Ketika Umar bin Abdul Aziz mengemban amanah sebagai khalifah, orang pertama yang diangkat menjadi gubernur adalah Samh bin Malik al Khaulani. Gubernur Samh dipercaya untuk menangani berbagai daerah wilayah kekuasaan khalifah Islam yang sebagiannya mencakup wilayah Prancis saat ini.
Gubernur Samh tergolong seorang gubernur / pemimpin yang bijak dan adil. Ketika pertama kali dilantik sebagai gubernur maka ia mencari ulama pemuka kaum muslimin dari kalangan tabi’in yang masih hidup. Hingga kemudian bertemulah ia dengan seorang tabi’in bernama Abdurrahman al Ghafiqi. Dikarenakan kesalehan, kecerdasan, dan keberanian al Ghafiqi, Gubernur Samh pun menawarinya sebuah jabatan untuk menangani wilayah Andalusia (Spanyol).
Tawaran manis itu dijawab dengan jawaban yang sopan oleh al Ghafiqi, “Wahai gubernur, Aku hanyalah orang biasa, seperti yang lain. Aku datang ke daerah ini hanya untuk mengetahui batas-batas daerah kaum muslimin dan batas-batas daerah musuh mereka. Aku hanya meniatkan diriku untuk menegakkan kalimat Allah di muka bumi ini. Insya Allah, gubernur akan mendapatiku selalu mengikuti engkau selama engkau menegakkan kebenaran. Aku akan selalu mengikuti perintah, selama engkau taat pada perintah Allah dan Rasul-Nya, walaupun aku tidak diberi kekuasaan dan perintah.”

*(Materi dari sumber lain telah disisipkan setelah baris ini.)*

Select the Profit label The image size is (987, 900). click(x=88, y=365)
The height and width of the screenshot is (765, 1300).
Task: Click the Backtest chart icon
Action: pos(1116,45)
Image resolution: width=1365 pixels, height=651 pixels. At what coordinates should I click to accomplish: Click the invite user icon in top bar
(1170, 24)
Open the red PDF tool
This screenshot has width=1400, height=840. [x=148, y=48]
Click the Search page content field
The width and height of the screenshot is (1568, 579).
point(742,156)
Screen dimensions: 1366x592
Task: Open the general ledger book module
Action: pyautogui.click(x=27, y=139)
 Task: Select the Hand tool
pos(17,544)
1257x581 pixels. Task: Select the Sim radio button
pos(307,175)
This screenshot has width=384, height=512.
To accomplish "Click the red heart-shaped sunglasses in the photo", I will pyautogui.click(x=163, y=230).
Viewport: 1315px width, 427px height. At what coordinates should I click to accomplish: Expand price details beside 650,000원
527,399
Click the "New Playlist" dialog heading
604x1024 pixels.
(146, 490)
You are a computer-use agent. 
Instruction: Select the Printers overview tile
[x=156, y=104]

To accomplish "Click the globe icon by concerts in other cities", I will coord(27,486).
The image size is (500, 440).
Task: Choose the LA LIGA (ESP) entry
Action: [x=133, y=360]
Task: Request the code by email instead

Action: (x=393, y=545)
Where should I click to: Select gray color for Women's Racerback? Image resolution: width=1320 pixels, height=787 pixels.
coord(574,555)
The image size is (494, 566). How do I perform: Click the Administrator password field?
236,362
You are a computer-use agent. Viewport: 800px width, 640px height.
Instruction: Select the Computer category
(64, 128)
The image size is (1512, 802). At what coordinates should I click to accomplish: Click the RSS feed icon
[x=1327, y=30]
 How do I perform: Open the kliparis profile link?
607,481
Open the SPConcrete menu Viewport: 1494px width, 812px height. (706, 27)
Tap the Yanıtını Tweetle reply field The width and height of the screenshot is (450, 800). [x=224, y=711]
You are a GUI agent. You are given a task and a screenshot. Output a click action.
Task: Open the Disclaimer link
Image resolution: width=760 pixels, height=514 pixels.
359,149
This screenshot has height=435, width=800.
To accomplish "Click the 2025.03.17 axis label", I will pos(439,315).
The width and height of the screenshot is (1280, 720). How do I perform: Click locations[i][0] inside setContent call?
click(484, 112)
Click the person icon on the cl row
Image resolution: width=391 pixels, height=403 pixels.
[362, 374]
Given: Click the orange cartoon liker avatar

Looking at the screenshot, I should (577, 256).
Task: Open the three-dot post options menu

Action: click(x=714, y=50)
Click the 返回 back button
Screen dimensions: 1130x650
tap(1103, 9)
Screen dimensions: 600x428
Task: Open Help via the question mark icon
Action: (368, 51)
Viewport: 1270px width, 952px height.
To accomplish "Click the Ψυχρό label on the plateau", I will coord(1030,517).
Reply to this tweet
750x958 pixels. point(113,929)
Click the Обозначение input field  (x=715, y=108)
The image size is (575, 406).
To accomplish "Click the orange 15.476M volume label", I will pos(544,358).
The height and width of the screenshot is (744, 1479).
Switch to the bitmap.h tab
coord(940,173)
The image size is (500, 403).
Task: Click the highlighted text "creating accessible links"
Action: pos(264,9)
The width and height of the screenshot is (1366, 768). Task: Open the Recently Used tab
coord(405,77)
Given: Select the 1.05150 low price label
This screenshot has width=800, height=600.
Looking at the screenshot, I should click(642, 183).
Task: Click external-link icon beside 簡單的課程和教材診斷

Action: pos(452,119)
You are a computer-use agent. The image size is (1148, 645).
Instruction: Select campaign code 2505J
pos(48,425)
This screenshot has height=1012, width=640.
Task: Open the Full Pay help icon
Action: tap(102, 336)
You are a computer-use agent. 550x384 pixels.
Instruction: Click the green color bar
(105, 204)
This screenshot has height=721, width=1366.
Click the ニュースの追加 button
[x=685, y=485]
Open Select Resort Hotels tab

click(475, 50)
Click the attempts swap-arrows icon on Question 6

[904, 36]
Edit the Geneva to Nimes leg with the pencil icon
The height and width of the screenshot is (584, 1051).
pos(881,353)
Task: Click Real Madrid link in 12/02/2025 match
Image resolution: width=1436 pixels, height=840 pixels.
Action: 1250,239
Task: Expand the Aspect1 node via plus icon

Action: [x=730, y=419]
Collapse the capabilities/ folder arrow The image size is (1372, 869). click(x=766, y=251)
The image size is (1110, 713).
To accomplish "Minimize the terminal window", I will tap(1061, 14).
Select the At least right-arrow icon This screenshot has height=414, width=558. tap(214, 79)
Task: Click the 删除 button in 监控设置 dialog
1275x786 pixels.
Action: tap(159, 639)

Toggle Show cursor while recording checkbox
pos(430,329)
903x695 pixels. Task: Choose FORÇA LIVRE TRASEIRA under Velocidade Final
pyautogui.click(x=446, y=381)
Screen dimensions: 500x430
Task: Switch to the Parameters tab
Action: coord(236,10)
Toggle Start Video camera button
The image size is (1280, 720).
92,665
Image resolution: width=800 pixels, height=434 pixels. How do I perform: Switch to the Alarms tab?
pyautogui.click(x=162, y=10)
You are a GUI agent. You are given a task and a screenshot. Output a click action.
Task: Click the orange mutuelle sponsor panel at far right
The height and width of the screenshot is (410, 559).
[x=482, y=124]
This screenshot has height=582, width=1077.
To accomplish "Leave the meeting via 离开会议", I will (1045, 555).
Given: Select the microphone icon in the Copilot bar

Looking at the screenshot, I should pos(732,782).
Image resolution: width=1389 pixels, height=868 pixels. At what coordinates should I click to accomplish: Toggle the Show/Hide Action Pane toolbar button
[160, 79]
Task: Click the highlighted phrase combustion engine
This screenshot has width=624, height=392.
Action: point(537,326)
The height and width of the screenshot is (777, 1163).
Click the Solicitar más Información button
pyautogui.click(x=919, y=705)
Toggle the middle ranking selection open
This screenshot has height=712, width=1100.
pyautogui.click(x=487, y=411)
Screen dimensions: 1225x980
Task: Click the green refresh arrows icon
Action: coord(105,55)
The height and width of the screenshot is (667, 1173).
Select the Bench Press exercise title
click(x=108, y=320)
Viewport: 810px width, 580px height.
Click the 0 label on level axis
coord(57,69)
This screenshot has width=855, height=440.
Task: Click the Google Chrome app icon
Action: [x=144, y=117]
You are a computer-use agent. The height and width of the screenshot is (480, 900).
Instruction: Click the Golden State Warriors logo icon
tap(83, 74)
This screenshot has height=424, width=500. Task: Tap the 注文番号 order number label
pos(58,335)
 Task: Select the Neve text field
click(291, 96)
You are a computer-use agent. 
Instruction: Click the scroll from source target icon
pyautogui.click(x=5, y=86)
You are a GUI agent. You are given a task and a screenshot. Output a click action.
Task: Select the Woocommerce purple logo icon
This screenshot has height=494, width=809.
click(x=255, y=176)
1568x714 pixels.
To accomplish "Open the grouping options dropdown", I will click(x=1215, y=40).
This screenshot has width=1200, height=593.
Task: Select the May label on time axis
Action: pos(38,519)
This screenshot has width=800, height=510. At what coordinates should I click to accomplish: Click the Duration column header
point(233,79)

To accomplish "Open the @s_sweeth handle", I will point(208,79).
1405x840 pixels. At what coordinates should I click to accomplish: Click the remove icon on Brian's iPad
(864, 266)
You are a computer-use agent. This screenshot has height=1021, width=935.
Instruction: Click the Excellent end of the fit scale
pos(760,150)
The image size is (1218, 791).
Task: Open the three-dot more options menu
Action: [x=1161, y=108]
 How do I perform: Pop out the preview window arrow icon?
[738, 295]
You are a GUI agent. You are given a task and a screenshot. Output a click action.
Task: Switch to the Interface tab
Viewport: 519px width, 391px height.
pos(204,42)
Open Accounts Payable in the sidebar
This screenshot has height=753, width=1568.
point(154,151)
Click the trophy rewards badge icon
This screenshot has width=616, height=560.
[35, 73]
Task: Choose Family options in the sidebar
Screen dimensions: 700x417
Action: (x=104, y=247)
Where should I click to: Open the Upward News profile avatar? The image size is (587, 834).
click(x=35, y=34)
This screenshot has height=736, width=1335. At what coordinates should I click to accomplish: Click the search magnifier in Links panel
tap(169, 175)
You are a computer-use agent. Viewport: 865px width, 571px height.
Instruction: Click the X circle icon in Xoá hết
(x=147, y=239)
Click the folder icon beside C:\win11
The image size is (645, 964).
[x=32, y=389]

Jawaban al Ghafiqi tersebut merupakan jawaban yang sangat bijak. Kondisi tersebut sangat berbeda dengan para pemimpin dan politisi Indonesia baik dari kalangan Islam maupun nasionalis. Koalisi-koalisi yang dibentuk lebih mencerminkan aspek bagi-bagi kekuasaan. Koalisi tidak dibangun berdasarkan semangat ketaatan pada perintah Allah dan Rasul-Nya dan bukan kepada kebenaran. Jadi, ketika ada peserta koalisi yang berusaha menegakkan kebenaran justru disingkirkan karena dianggap berkhianat. Semangat inilah yang tidak diusung oleh al Ghafiqi. “Selama pemimpin menegakkan kebenaran, maka al Ghafiqi akan selalu taat, namun ketika pemimpin menginjak-injak perintah Allah dan Rasul-Nya serta kebenaran, maka pedang telah ia siapkan untuk meluruskannya kembali.” Sebuah koalisi yang dibangun berdasar kebenaran, bukan kekuasaan.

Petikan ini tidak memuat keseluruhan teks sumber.